Lines of data
+===+
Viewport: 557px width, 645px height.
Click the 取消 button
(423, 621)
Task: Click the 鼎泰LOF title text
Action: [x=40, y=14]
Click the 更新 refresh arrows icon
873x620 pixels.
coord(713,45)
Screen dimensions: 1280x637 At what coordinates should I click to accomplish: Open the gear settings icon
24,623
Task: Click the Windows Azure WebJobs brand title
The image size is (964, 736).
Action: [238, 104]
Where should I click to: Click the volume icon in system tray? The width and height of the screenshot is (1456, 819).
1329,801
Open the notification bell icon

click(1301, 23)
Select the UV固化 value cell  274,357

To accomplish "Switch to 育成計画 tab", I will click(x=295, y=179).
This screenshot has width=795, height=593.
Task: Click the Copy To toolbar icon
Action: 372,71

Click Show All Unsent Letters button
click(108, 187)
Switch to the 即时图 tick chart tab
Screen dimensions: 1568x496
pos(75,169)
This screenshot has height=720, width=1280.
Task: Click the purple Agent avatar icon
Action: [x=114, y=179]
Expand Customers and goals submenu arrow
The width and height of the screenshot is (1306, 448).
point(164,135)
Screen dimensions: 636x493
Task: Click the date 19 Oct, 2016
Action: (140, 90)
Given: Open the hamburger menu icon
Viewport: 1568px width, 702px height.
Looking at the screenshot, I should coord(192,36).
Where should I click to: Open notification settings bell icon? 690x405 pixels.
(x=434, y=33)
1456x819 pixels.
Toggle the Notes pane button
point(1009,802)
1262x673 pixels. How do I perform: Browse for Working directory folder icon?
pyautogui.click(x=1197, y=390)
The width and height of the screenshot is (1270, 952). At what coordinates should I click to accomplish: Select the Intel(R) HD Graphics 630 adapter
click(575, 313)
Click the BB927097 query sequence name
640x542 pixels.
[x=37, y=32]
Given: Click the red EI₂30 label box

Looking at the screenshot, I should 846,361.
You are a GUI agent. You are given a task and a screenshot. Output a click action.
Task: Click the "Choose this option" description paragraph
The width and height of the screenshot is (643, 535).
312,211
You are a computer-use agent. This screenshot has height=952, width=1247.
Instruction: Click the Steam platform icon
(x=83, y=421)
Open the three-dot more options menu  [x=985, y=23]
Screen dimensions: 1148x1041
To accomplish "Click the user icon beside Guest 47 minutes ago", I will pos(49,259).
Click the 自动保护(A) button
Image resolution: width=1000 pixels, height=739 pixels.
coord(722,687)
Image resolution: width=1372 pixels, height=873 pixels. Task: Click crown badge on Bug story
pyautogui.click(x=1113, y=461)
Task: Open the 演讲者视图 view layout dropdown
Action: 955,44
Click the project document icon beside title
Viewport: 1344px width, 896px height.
+===+
◆ TASK PROMPT:
Rewrite the material from the line with "Screen dimensions: 1280x637" up to and including the line with "Looking at the screenshot, I should 846,361." as a numbered list, dropping any blank lines.

◆ RESULT OF THIS TASK:
1. Screen dimensions: 1280x637 At what coordinates should I click to accomplish: Open the gear settings icon
2. 24,623
3. Task: Click the Windows Azure WebJobs brand title
4. The image size is (964, 736).
5. Action: [238, 104]
6. Where should I click to: Click the volume icon in system tray? The width and height of the screenshot is (1456, 819).
7. 1329,801
8. Open the notification bell icon
9. click(1301, 23)
10. Select the UV固化 value cell  274,357
11. To accomplish "Switch to 育成計画 tab", I will click(x=295, y=179).
12. This screenshot has width=795, height=593.
13. Task: Click the Copy To toolbar icon
14. Action: 372,71
15. Click Show All Unsent Letters button
16. click(108, 187)
17. Switch to the 即时图 tick chart tab
18. Screen dimensions: 1568x496
19. pos(75,169)
20. This screenshot has height=720, width=1280.
21. Task: Click the purple Agent avatar icon
22. Action: [x=114, y=179]
23. Expand Customers and goals submenu arrow
24. The width and height of the screenshot is (1306, 448).
25. point(164,135)
26. Screen dimensions: 636x493
27. Task: Click the date 19 Oct, 2016
28. Action: (140, 90)
29. Given: Open the hamburger menu icon
30. Viewport: 1568px width, 702px height.
31. Looking at the screenshot, I should coord(192,36).
32. Where should I click to: Open notification settings bell icon? 690x405 pixels.
33. (x=434, y=33)
34. 1456x819 pixels.
35. Toggle the Notes pane button
36. point(1009,802)
37. 1262x673 pixels. How do I perform: Browse for Working directory folder icon?
38. pyautogui.click(x=1197, y=390)
39. The width and height of the screenshot is (1270, 952). At what coordinates should I click to accomplish: Select the Intel(R) HD Graphics 630 adapter
40. click(575, 313)
41. Click the BB927097 query sequence name
42. 640x542 pixels.
43. [x=37, y=32]
44. Given: Click the red EI₂30 label box
45. Looking at the screenshot, I should 846,361.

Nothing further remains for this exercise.